Tuesday, May 31, 2011

Take me back!

After iterating the tree down, its time do go the opposite way: up!


public static IEnumerable<T> ToRoot<T>(
T item, Func<T, T> selector)
{
if (Equals(item, default(T))) yield break;
yield return item;

foreach (var x in ToRoot(selector(item), selector))
yield return x;
}


And how to use it:

 
static IEnumerable<int> CreateList(ProductDataSet.ProductRow row)
{
return ToRoot(row, x => x.ProductRowParent).Select(x => x.ProductId);
}

Iterate down a tree

Very often I see code like:


var list = new List<foo>();
AddRecursive(list, foo);
return list;


Nothing wrong with that except that there will be a lot of duplicate code after a while.

After some testing I was able to create an enumerator walking the tree.


public static IEnumerable<T> Recursive<T>(
T node, Func<T, IEnumerable<T>> selector)
{
yield return node;
var children = selector(node);
if (children == null) yield break;

foreach (var child in children.SelectMany(x => Recursive(x, selector)))
{
yield return child;
}
}


Let say you have this class:


public class Node {
public int Id;
public Node[] Children;
}


You can now find a given node using this statement


var node = Recursive(root, x => x.Children)
.FirstOrDefault(x => x.Id == 10);

Norwegian SSN validator

The Norwegian social security number consist of the birthday, then three digits with information about gender an century. The two last digits are checksums. Total 11 digits.

Can you do a validation of this using only two lines of code? Sure :D


public bool IsValid(string ssn)
{
var input = ssn.Select(x => x - '0').ToArray();
return (new[] {
new[] {3, 7, 6, 1, 8, 9, 4, 5, 2},
new[] {5, 4, 3, 2, 7, 6, 5, 4, 3, 2} })
.Select(x => new
{
Last = input[x.Length],
Check = x.Select((t, i) => input[i] * t).Sum() % 11 })
.All(z => (z.Last == (11 - z.Check) % 10)
|| (z.Last == 0 && z.Check == 0));
}


Specification: http://no.wikipedia.org/wiki/Fødselsnummer

Sequence inside a sequence

Is was looking at some code with smell. The method description was clear, but the implementation was not.
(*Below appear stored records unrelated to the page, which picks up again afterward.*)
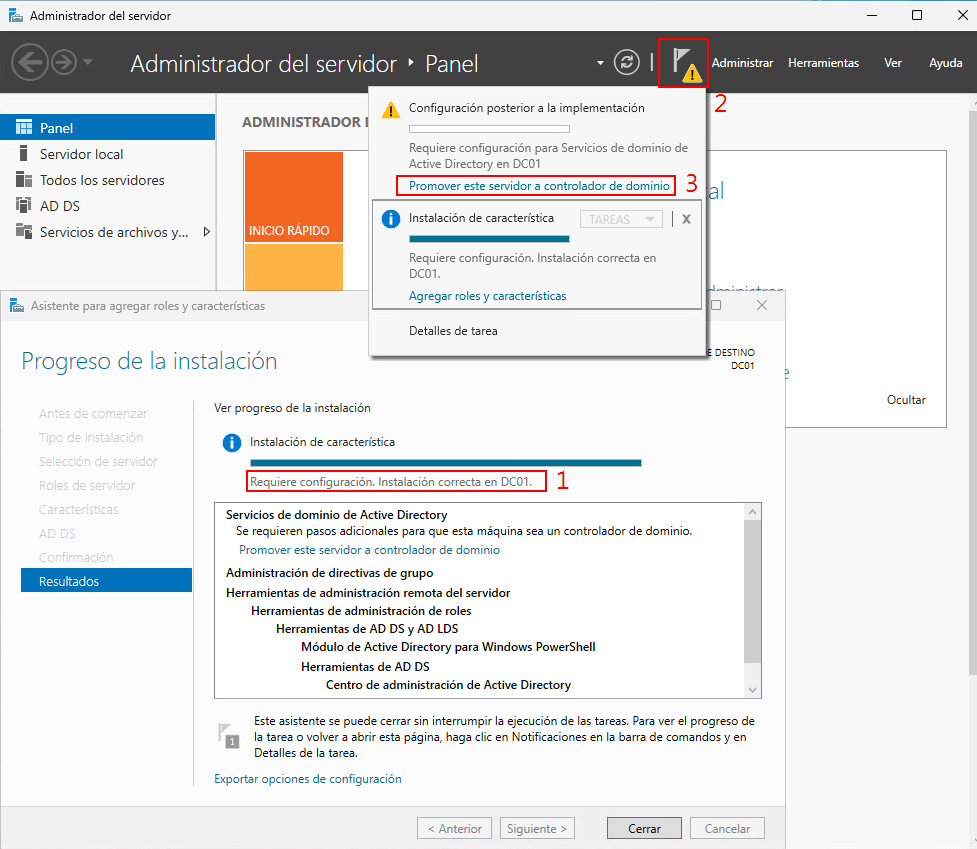Click the refresh icon in header
The height and width of the screenshot is (849, 977).
[627, 62]
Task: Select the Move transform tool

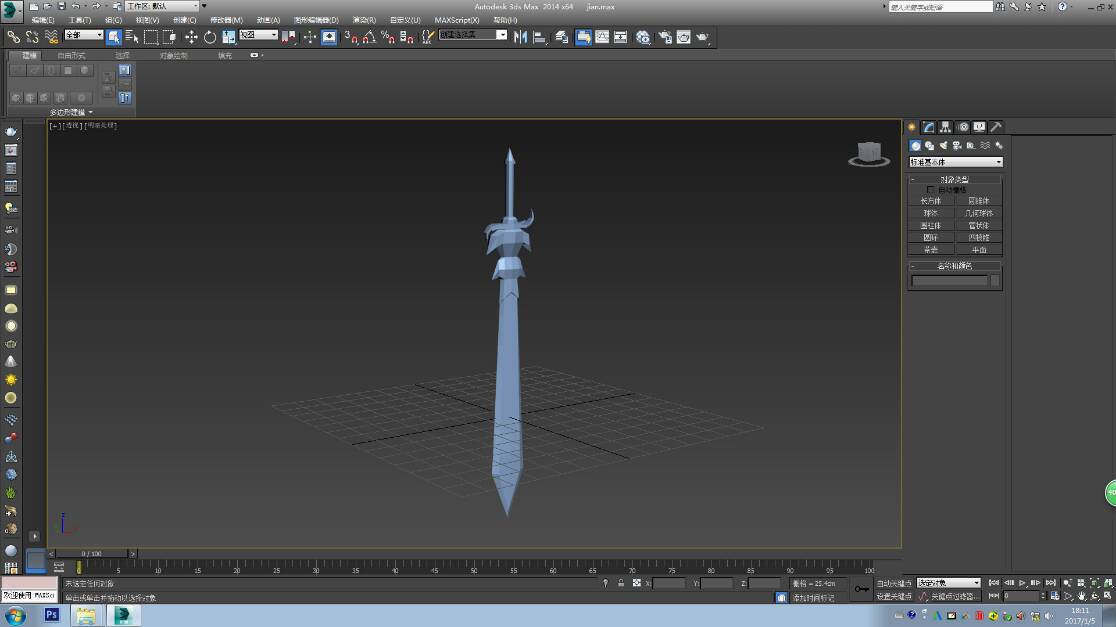Action: [x=191, y=37]
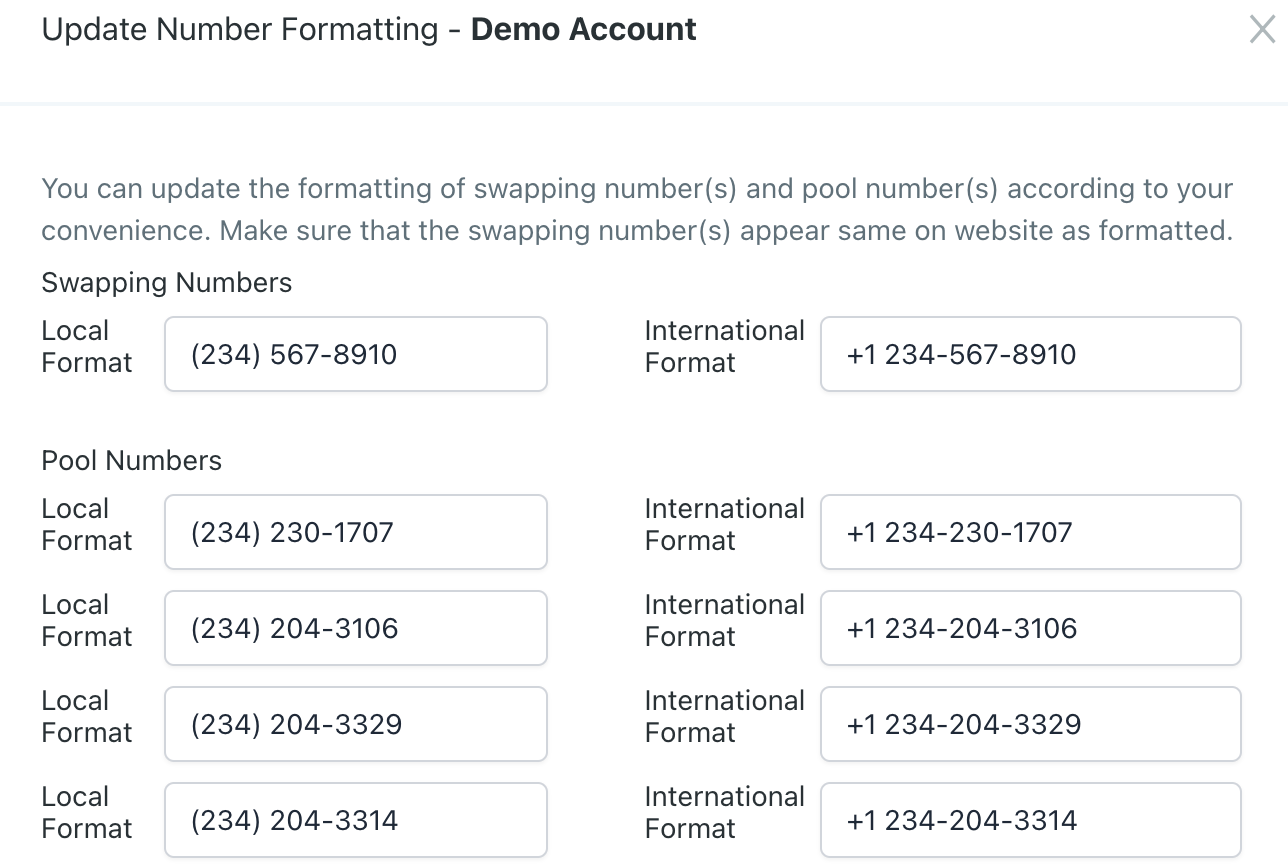Focus pool international field +1 234-230-1707
The image size is (1288, 864).
[x=1030, y=532]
The code was, for a given sequence to determine if another sequence is present.

After getting some characterization tests up and running, it was time to do some refactoring.

From 38 lines of code, I was down to this:

for (;;)


public static bool Contains(List<T> x, IList<T> y)
{
for (int index = -1; (index = x.IndexOf(y[0], index + 1)) >= 0;)
{
if (x.Skip(index).Take(y.Count).SequenceEqual(y))
return true;
}

return false;
}


I thought I was done, but there was room for making this smaller. First out was to try to split up the algorithm into multiple parts

yield


public static bool Contains(List<T> x, IList<T> y)
{
return FindStarts(x, y[0])
.Any(index => x.Skip(index).Take(y.Count).SequenceEqual(y));
}

private static IEnumerable<int> FindStarts(List<T> x, T item)
{
for (int index = -1; (index = x.IndexOf(item, index + 1)) >= 0; )
yield return index;
}


Then combine these two methods:


public static bool Contains(IEnumerable<T> x, IList<T> y)
{
return x.Select((value, index) => new { Value = value, Index = index })
.Where(z => z.Value.Equals(y[0]))
.Select(z => z.Index)
.Any(index => x.Skip(index).Take(y.Count).SequenceEqual(y));
}


Another possibility is check each element in the source sequence and drop the IndexOf(,..) logic:

Range


public static bool Contains(IEnumerable<T> x, IList<T> y)
{
return Enumerable.Range(0, x.Count() - 1)
.Any(i => x.Skip(i).Take(y.Count).SequenceEqual(y));
}


And the final one using:

SkipWhile


public static bool Contains(IEnumerable<T> x, IList<T> y)
{
return x.SkipWhile((value, index) => (value.Equals(y[0])
&& x.Skip(index).Take(y.Count).SequenceEqual(y)) == false).Any();
}

Welcome!

This blog is about the System.Linq.Enumerable class in .NET API. The Enumerable class is an extension library primary for linq queries.